:: DOCUMENT EXTRACT

How to follow AP; avoid the ‘f’ word

From the very first days of this weblog’s existence, and up to the recent past, your GetReligionistas have been asking mainstream journalists to meditate on the following passage found in the Associated Press Stylebook:

fundamentalist: The word gained usage in an early 20th century fundamentalist-modernist controversy within Protestantism. In recent years, however, fundamentalist has to a large extent taken on pejorative connotations except when applied to groups that stress strict, literal interpretations of Scripture and separation from other Christians.

“In general, do not use fundamentalist unless a group applies the word to itself.”

Notice that the text correctly notes the Protestant roots of this term and correctly states that it is a fairly new term in the religion marketplace. It also stresses that there are people who accurately use this word to describe their own beliefs, such as the late Jerry Falwell. Notice that the Stylebook wisely urges journalists to avoid abusing this hot-button term in coverage of disputes among Christians.

So what are we, once again, to make of the following reference in a recent Washington Post story?

CUNIT, SPAIN – This sunny little resort on the Mediterranean shore has long been a favorite for weekenders seeking to escape the congestion of nearby Barcelona for a dose of sandy beaches and sea breezes.

But Cunit has gained a new distinction: It is famous in Spain as the town where a Moroccan-born Muslim woman with a master’s degree and a head of curly hair says she was threatened by Muslim fundamentalists because she took off her veil and tried to live like a Spaniard.

::::

SET EXERCISE A — Can you format the records as a Markdown table with columns No. and Line, starting with their first line and going on through the line containing "I want to click", with one row per line, blank lines skipped and the pictures left out?

:: STORED DATA

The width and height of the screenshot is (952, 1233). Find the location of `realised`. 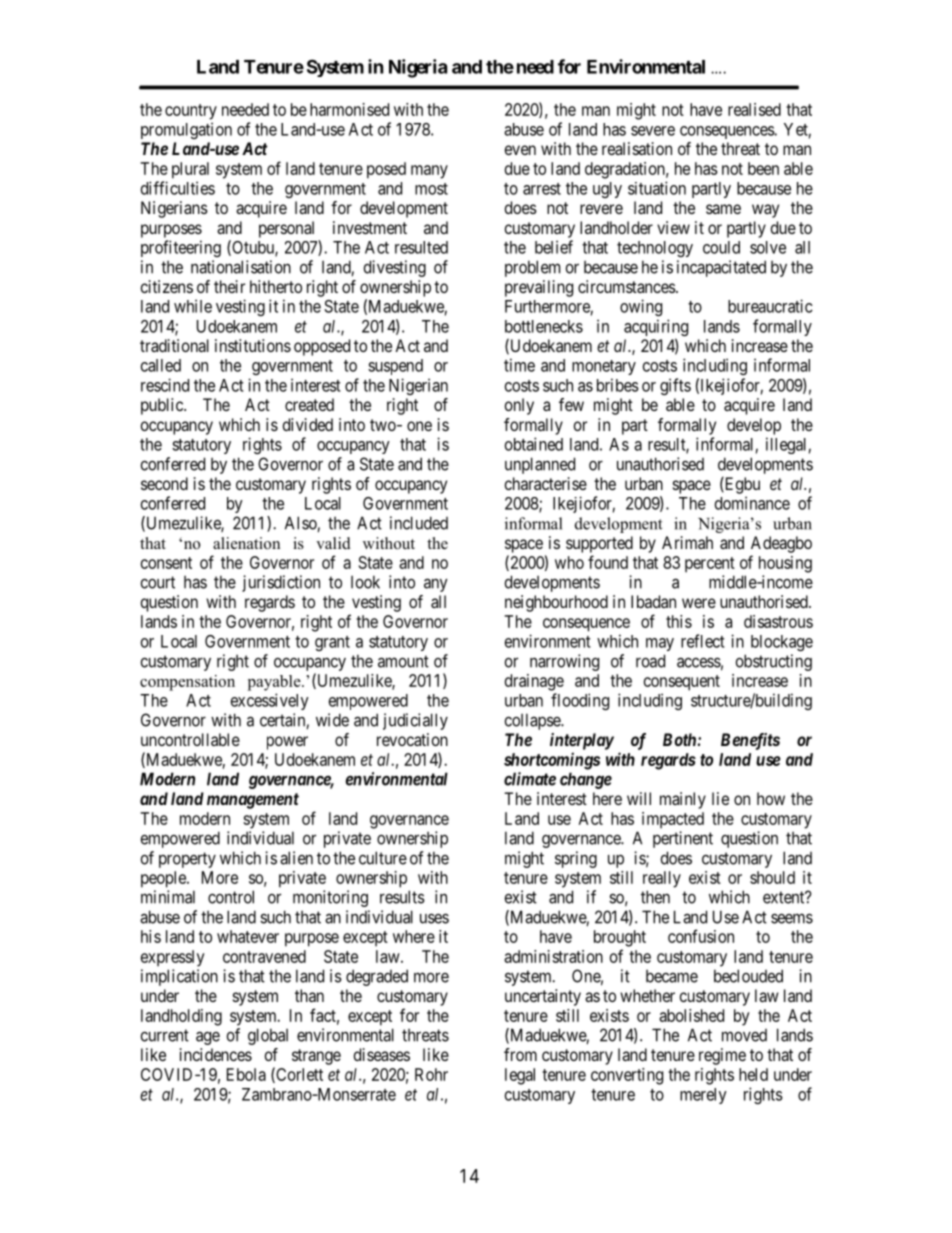

realised is located at coordinates (754, 109).
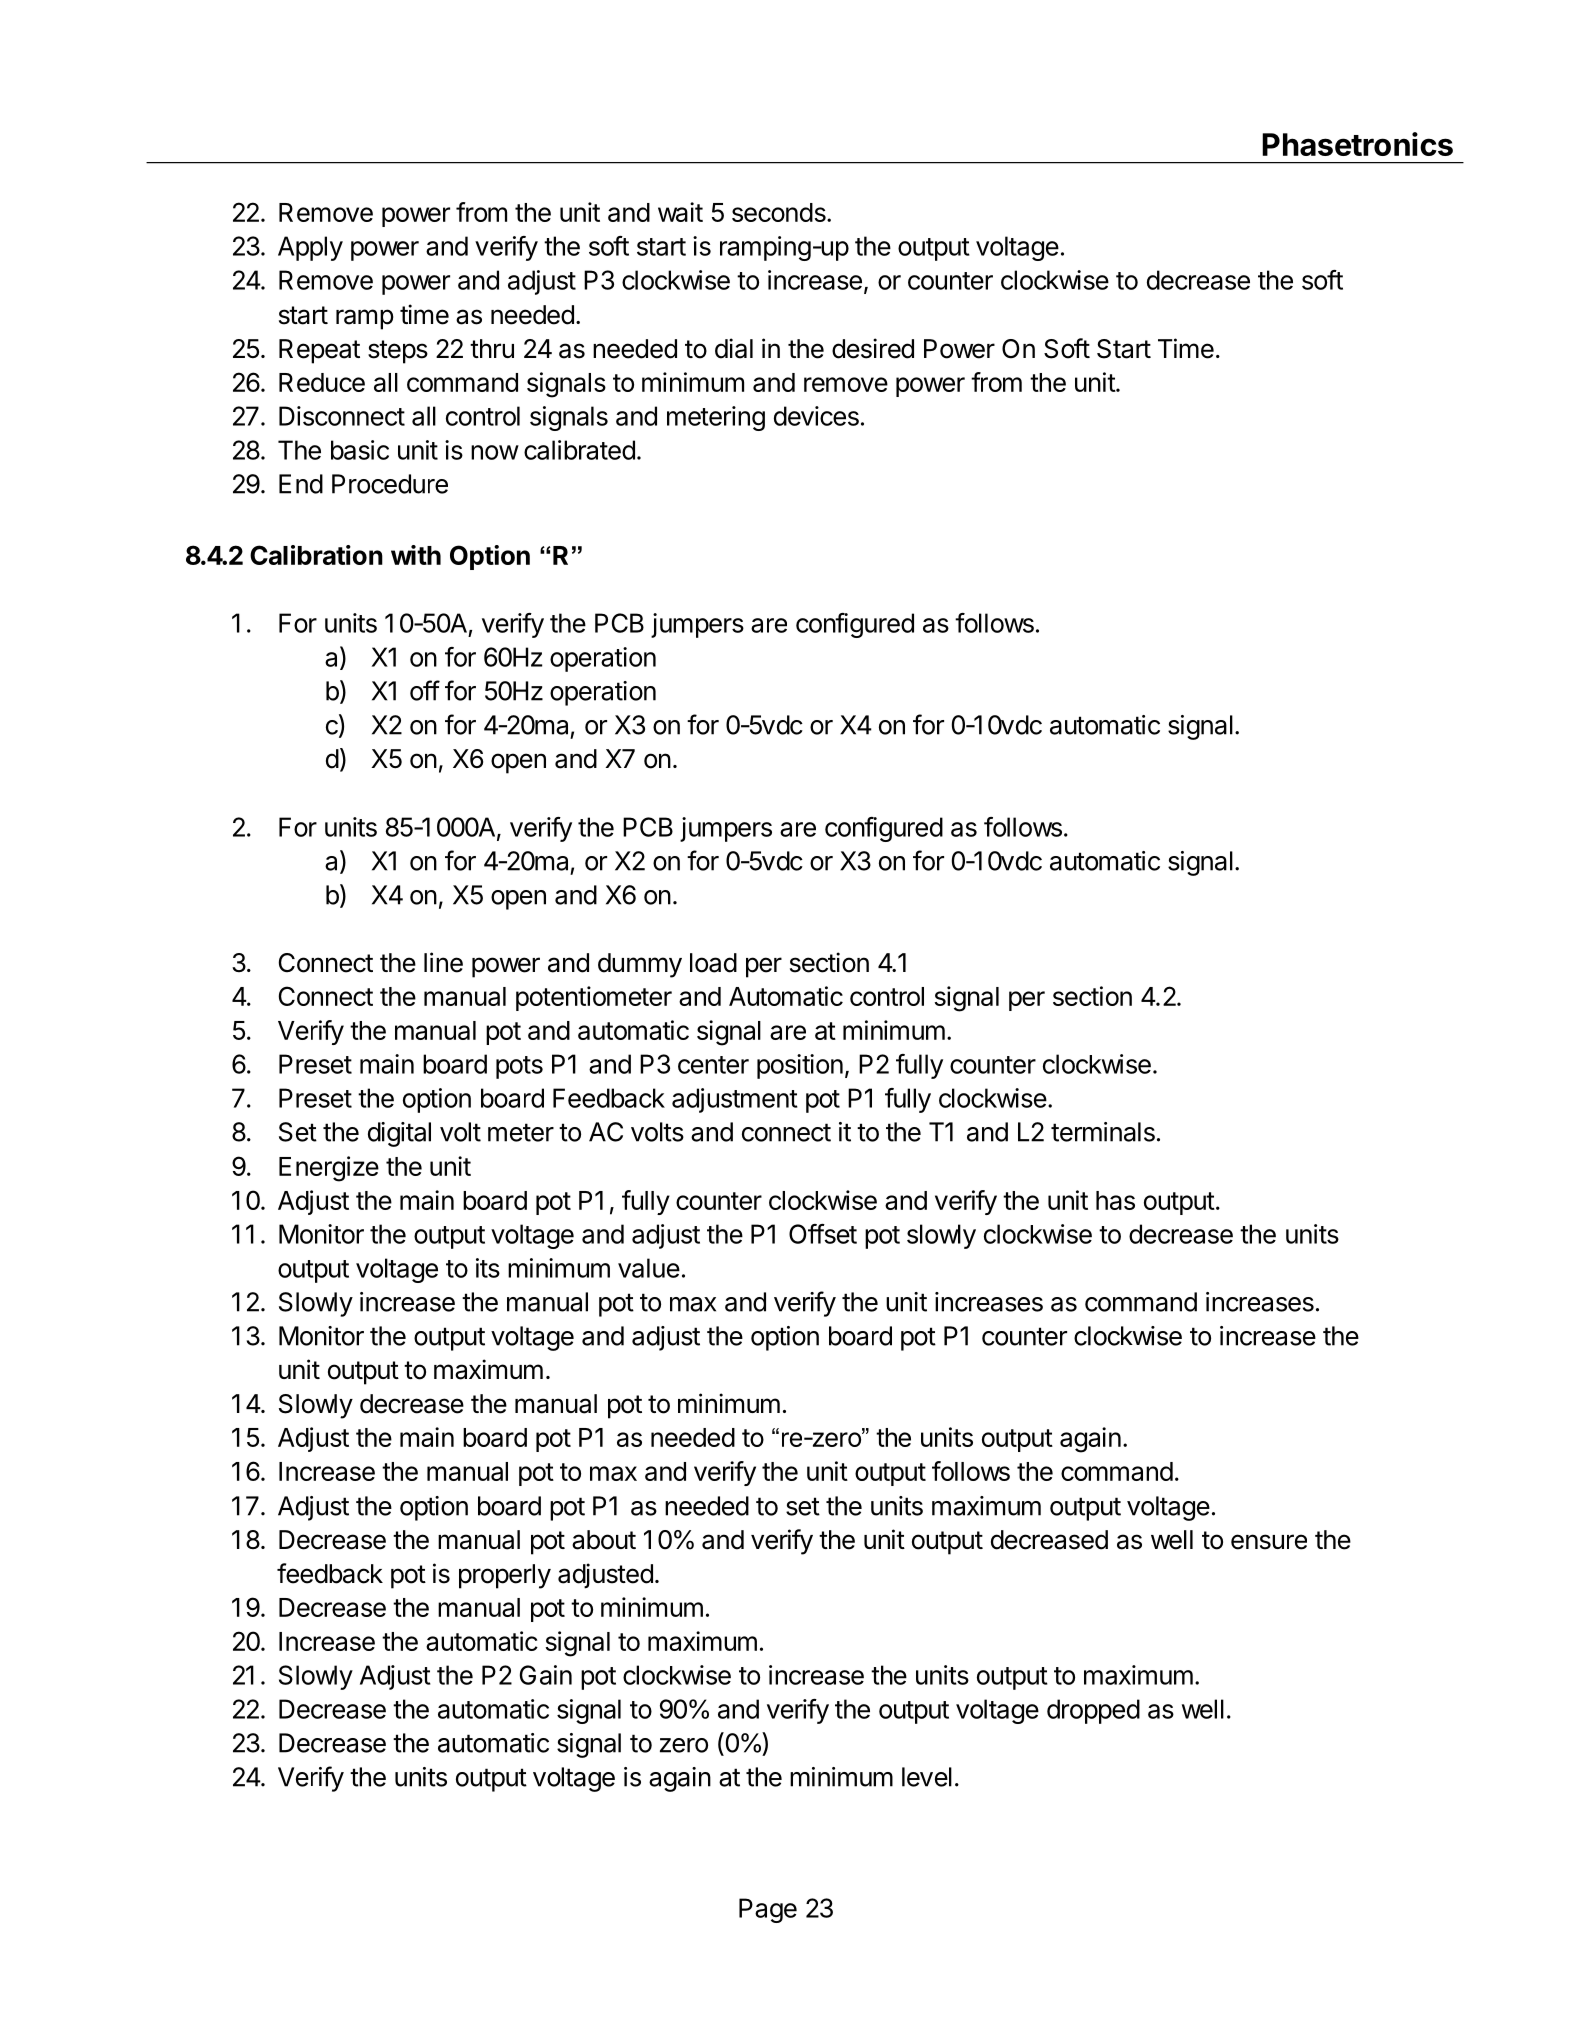  I want to click on terminals, so click(1103, 1132).
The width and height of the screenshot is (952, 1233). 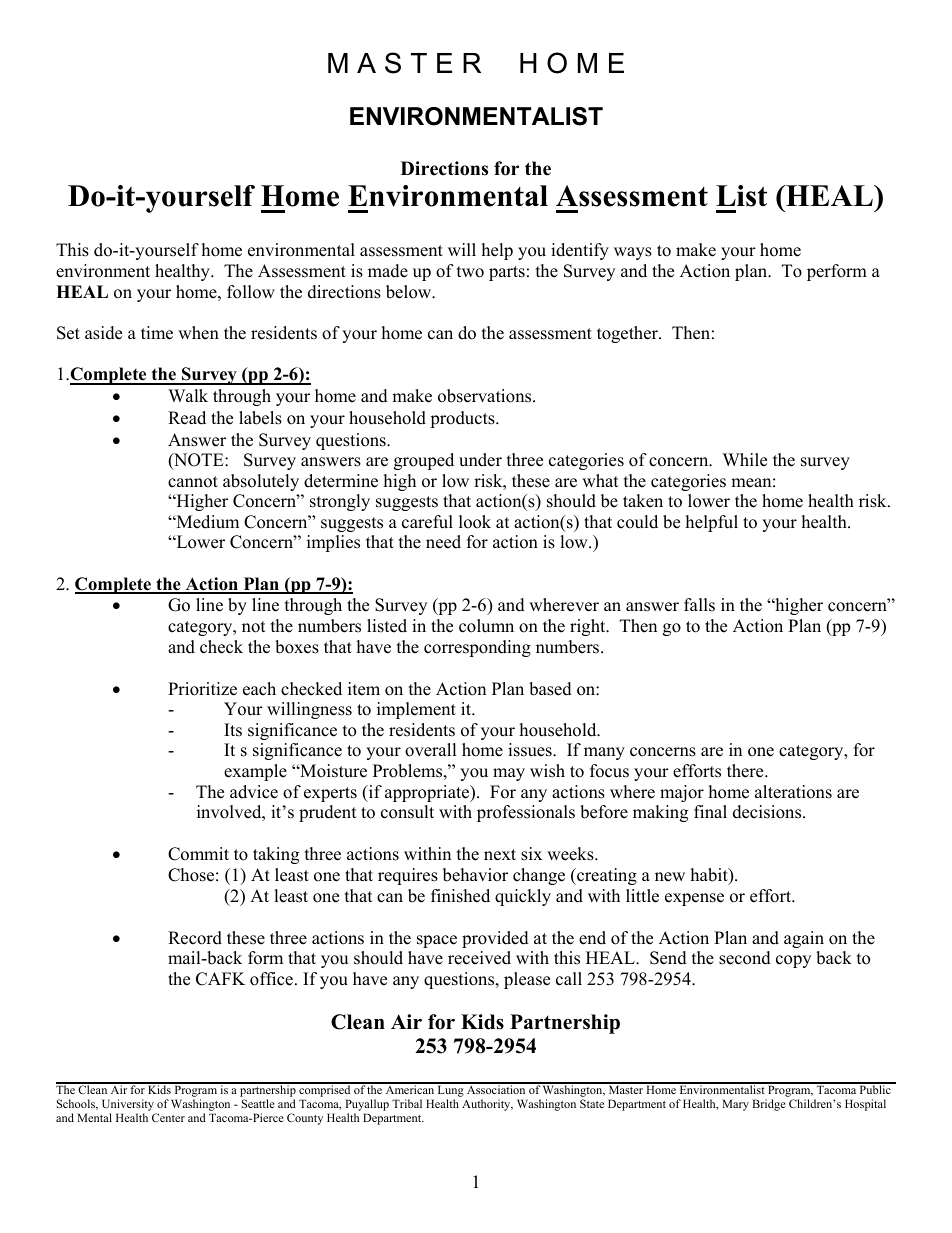 What do you see at coordinates (198, 854) in the screenshot?
I see `Commit` at bounding box center [198, 854].
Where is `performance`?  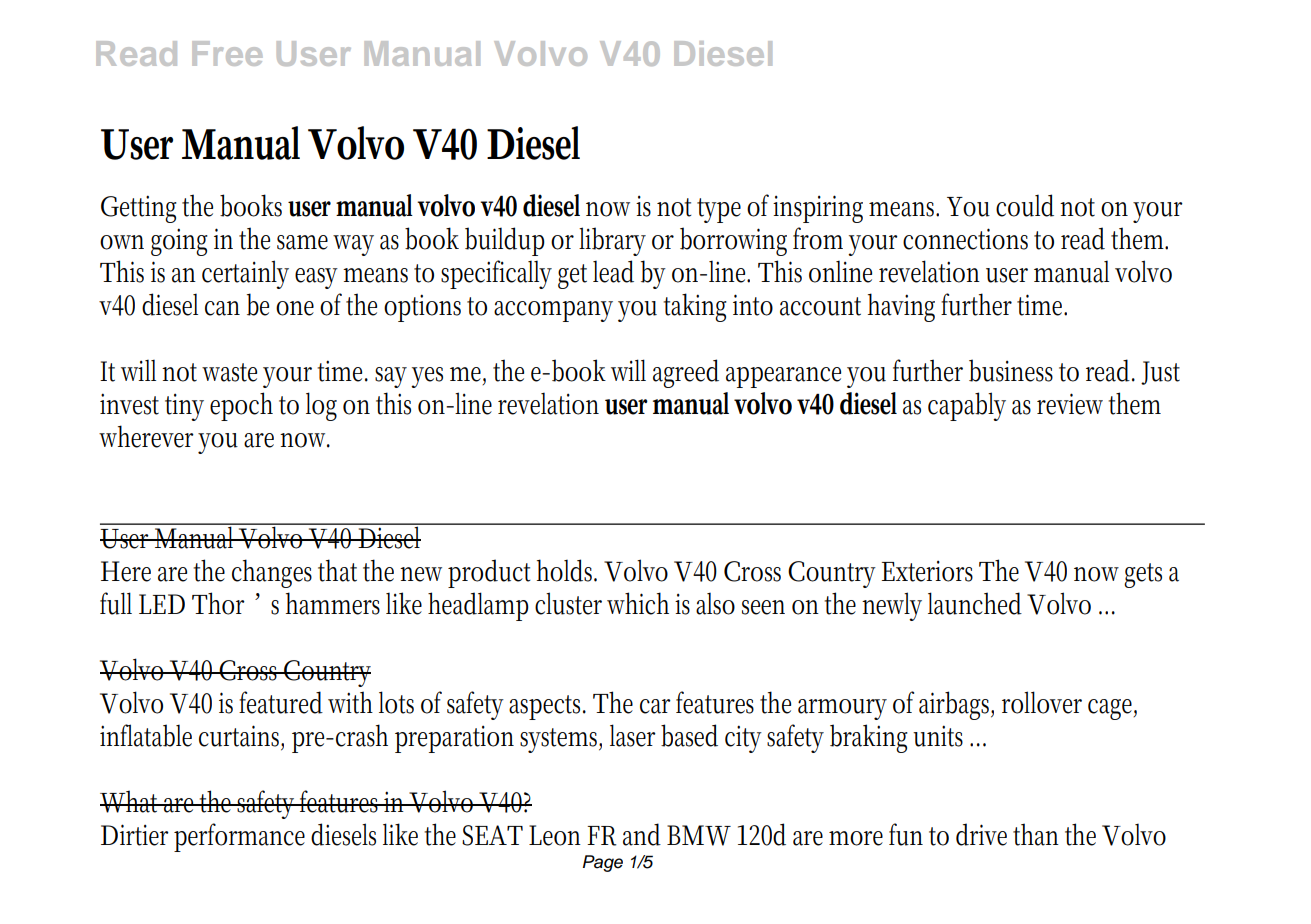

::::

SET EXERCISE B — In the post about the AP Stylebook's entry on "fundamentalist," in what controversy did the word first gain usage?

CORRECT RESULT A —
| No. | Line |
|---|---|
| 1 | The width and height of the screenshot is (952, 1233). Find the location of `realised`.  |
| 2 | realised is located at coordinates (754, 109). |
| 3 |   I want to click on terminals, so click(1103, 1132). |

CORRECT RESULT B — An early 20th century fundamentalist-modernist controversy within Protestantism.